I've always had a problem with the layered nature of labels like Gen X, Gen Y. A vertical split like NOEs http://www.neogroup.net/Default.aspx?tabid=76 would make more sense (though the definition of NEO is unfortunately tied to income), and let us recognize that not all Gen Ys are collaboration machines, and some Baby Boomers quite like collaboration.

The rise of collaboration will drive dominance from the command-and-control traditionalists (who live in every generation), and this doesn't mean that a particular generation (layer) will be entirely disenfranchised.

Interesting post. I dare say, however, that you may well end up with similar results with 25 people of any age group. I agree with Peter in that innovative approaches to problem solving are more likely to arise amongst teams with open attitudes to collaboration - regardless of age.

But there is no doubt that the next generation of managers will transform the way that we do business. Will this devalue the role of experience in senior managers? Perhaps. Decision making is only one aspect of leadership - and when the fun times of making decisions are over and the hard work of accountability, implementation and communication/reporting begin, groups can easily fall apart. I have a feeling that those groups who DO stay together will have built substantial experiences working together. And perhaps that is the future of our workforce.

Collaboration is king but experience is helpful in moderating and guiding the feedback processes necessary for creating efficient systems.

A few well chosen words can be as good as a day's work. Sounds good to me :-)

Too true Gavin. Many managers seem to have forgotten that the secret of management is making a timely decision, and then making it work. Collaboration cuts through the academic exercises that often pass for decision making, but it doesn't address the (potentially greater) challenge of making the decision work.
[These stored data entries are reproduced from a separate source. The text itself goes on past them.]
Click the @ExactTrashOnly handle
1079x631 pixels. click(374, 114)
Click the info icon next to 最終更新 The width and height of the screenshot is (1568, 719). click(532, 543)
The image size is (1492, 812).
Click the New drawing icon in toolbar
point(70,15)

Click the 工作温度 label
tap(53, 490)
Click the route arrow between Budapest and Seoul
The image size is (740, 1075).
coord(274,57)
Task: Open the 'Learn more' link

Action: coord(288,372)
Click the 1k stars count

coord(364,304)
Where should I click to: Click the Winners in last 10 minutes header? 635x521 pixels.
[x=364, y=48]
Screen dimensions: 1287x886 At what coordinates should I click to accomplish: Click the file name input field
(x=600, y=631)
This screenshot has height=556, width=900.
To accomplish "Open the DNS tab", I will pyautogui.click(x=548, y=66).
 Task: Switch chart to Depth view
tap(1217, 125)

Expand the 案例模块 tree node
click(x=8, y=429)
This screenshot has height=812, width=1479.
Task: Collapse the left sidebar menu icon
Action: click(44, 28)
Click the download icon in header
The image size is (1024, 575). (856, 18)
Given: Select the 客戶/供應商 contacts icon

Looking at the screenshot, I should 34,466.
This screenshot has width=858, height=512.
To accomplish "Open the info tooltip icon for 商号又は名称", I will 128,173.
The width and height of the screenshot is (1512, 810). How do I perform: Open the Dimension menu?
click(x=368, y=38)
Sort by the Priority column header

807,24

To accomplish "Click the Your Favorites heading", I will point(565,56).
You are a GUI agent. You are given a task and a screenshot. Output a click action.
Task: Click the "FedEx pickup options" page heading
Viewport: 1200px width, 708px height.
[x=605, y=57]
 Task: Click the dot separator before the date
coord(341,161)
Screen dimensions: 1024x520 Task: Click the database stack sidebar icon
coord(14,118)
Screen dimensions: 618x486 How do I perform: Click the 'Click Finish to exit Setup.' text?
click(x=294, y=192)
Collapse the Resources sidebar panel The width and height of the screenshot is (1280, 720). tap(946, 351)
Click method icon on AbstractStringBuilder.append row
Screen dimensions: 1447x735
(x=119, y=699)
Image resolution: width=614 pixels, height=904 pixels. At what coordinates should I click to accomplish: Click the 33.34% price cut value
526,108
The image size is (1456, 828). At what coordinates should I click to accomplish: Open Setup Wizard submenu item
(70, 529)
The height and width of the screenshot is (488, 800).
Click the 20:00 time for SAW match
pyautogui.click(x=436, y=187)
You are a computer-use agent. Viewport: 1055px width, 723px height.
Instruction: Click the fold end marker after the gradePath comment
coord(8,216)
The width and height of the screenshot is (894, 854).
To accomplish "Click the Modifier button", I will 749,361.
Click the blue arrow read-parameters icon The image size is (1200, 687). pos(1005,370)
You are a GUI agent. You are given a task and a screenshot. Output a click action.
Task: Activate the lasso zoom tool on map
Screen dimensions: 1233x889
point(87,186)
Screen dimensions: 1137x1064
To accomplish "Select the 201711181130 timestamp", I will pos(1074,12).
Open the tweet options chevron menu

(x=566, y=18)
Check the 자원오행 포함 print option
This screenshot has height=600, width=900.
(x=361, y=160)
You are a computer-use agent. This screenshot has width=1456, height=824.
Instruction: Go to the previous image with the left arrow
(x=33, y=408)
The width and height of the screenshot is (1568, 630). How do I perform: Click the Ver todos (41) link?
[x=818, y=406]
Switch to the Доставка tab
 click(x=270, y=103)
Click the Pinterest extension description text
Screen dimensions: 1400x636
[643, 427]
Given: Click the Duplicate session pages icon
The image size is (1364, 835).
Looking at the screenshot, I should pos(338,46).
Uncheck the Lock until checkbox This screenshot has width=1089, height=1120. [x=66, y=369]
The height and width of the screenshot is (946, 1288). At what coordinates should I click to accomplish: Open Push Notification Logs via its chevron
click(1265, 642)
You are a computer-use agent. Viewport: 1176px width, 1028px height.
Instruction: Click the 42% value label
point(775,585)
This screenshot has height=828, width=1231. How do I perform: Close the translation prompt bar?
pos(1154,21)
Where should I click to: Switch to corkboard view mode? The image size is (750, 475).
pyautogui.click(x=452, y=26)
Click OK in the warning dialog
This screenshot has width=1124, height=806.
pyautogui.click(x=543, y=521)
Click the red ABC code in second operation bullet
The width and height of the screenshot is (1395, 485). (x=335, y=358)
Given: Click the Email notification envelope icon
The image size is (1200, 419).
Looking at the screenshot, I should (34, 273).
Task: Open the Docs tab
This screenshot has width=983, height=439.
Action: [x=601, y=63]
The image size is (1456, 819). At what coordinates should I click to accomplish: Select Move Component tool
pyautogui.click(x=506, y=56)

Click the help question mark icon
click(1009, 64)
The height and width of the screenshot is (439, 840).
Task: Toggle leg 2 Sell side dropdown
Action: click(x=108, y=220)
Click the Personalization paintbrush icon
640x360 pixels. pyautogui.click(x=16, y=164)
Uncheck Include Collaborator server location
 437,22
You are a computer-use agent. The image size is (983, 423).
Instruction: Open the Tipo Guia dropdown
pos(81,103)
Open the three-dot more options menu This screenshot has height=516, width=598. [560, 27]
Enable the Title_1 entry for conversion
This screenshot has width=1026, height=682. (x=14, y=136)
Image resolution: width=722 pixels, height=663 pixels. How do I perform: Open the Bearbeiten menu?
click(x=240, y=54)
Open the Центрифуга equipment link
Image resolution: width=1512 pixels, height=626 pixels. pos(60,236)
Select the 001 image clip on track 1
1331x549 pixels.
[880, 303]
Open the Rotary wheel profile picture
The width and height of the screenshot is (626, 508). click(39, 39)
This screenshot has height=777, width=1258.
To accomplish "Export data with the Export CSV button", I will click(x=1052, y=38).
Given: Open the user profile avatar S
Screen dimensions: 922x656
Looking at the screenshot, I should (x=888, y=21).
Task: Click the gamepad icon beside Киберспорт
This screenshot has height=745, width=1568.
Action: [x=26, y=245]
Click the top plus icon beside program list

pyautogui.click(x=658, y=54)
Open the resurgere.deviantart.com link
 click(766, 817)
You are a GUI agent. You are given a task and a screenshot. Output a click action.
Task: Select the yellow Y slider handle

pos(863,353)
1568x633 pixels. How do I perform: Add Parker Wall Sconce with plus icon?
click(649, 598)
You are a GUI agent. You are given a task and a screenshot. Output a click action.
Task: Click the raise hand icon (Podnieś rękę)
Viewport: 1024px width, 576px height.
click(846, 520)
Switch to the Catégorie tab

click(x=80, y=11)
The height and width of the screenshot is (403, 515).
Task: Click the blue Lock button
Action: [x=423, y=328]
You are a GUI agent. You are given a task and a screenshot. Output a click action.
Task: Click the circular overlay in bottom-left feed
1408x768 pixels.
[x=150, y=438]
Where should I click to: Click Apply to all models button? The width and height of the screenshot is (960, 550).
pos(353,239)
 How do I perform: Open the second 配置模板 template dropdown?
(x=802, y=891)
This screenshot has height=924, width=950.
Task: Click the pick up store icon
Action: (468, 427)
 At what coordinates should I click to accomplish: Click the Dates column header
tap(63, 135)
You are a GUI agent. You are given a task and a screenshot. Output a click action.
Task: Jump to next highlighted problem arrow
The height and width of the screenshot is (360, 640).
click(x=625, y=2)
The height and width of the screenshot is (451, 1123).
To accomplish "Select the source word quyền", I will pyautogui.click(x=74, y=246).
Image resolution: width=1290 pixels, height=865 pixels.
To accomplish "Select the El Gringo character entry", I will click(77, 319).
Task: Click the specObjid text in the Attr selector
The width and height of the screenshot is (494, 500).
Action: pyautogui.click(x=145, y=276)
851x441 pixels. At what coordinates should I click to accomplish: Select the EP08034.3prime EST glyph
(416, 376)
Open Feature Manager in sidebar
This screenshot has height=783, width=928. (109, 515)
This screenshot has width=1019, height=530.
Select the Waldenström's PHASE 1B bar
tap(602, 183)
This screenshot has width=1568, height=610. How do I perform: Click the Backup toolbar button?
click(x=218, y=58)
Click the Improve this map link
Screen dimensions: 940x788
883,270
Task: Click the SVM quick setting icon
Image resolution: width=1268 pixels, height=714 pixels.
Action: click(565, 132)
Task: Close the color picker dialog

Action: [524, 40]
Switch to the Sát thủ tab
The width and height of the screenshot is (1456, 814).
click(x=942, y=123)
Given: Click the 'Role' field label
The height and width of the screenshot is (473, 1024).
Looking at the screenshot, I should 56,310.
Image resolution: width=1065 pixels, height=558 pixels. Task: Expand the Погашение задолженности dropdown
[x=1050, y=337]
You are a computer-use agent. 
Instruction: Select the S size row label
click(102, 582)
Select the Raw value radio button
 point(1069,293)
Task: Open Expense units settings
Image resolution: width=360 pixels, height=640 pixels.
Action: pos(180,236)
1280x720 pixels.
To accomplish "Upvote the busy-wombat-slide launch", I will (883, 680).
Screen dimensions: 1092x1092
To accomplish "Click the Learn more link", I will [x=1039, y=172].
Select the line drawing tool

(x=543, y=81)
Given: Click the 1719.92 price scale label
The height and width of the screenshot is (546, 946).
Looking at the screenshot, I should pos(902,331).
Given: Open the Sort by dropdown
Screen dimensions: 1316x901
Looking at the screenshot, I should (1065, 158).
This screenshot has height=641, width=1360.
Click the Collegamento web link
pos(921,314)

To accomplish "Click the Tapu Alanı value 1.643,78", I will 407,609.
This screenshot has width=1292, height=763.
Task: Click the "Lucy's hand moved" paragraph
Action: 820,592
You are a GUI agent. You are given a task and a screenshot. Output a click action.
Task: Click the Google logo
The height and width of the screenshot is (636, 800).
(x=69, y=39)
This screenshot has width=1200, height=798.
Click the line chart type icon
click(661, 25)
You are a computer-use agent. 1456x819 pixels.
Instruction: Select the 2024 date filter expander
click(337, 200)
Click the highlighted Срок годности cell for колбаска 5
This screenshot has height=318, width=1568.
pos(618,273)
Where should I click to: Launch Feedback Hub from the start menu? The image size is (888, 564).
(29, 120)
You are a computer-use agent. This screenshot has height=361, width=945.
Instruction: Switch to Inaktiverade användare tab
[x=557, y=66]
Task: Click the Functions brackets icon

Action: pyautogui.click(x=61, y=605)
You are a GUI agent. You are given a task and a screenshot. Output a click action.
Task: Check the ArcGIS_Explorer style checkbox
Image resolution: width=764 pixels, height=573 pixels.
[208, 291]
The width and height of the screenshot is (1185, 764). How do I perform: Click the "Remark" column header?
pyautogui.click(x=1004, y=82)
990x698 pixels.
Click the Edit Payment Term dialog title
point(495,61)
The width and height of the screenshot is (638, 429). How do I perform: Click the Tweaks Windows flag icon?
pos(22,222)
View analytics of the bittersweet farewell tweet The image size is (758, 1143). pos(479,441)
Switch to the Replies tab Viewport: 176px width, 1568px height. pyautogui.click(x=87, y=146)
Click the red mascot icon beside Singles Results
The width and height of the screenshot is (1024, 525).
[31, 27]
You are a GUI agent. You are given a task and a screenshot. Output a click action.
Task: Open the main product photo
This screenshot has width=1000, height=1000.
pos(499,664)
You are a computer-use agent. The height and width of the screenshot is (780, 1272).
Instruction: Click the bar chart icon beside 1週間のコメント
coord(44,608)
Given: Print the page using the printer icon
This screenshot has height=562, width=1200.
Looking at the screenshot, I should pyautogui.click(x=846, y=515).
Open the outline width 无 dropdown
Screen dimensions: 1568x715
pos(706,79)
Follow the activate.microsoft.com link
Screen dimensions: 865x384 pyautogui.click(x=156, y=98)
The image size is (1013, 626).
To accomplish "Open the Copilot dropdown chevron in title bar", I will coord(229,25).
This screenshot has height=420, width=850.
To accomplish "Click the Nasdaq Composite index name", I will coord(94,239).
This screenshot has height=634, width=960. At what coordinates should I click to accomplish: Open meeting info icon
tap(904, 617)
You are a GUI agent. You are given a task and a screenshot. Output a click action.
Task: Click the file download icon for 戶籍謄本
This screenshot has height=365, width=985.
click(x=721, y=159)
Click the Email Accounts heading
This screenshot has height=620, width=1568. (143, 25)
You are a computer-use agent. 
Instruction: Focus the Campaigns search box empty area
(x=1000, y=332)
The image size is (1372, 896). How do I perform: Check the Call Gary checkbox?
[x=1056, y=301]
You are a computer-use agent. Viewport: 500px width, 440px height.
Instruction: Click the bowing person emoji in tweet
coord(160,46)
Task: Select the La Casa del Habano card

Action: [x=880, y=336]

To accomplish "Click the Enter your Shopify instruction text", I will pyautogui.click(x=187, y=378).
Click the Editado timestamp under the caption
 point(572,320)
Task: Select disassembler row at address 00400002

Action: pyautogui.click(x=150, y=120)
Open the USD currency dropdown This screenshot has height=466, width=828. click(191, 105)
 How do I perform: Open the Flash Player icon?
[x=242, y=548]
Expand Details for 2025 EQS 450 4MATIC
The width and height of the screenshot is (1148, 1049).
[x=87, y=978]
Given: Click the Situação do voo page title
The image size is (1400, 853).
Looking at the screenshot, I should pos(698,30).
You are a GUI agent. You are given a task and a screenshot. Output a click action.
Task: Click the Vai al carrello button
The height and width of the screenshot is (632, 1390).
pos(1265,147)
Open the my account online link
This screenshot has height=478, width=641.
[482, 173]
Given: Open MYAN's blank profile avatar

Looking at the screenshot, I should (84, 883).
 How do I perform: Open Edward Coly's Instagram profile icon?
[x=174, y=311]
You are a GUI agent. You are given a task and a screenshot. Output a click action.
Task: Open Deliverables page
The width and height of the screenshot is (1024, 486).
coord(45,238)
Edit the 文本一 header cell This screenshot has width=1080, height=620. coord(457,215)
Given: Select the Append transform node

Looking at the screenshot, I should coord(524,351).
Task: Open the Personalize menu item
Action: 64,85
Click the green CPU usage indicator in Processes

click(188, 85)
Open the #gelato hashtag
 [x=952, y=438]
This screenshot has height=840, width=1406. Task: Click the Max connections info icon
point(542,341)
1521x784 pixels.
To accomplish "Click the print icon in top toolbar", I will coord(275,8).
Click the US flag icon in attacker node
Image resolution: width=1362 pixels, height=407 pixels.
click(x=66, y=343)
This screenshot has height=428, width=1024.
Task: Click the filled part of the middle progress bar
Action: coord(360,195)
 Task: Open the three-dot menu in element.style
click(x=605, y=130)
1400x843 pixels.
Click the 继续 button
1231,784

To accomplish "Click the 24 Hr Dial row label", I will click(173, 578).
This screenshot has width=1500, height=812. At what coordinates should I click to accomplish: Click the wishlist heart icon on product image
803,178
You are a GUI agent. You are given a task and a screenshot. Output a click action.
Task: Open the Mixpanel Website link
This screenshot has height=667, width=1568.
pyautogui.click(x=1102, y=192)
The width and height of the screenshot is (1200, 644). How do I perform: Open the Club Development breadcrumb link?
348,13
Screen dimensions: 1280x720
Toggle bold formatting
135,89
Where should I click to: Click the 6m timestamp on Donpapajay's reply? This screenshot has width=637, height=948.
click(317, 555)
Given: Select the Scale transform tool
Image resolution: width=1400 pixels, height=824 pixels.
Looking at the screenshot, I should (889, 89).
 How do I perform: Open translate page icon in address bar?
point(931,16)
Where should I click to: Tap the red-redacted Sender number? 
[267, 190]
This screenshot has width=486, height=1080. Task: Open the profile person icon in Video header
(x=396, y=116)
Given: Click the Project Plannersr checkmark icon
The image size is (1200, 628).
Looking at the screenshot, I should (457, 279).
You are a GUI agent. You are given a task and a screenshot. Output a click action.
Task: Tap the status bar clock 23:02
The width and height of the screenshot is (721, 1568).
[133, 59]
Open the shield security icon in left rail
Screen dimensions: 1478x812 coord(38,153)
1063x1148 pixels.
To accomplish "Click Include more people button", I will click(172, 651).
I'm not sure you haven't missed the outcome of "tend to make collectively moral decisions which include the social best interests of most players." - I think this is a very apt evaluation of the 'crowd-sourcing' effect that works in groups that don't know each other well. Over time, the 'most players' caveat leads to loss of power as individuals are pushed out of the group for not agreeing with the normalised outcomes, and the 'tend to' explains high-level failures with no sense of personal responsibility. 'Experience' is often linked directly to 'accountability', which is why companies are happy to pay for it - "I make the decision, and the buck stops with me".

Just my $0.05.

Nice point John.

(One of) ENRON's characteristics was a separation of personal and business ethics; "I'm an ethical person" had little bearing on optimizing business decisions. Will crowd-sourcing and collaborative approaches witness a similar failure due to the separation of personal and herd/crowd ethics? And if so (and more importantly) can we prevent it?

Ideas by committee, a sort of innovation polit-bureau?

A post worthy of a public sector organisation.

Have 90 years of communism and three series of the Apprentice taught you nothing, James?

Committees can implement, but individuals innovate.

Talent can't be created by replication, one idiot times 25 makes 25 idiots.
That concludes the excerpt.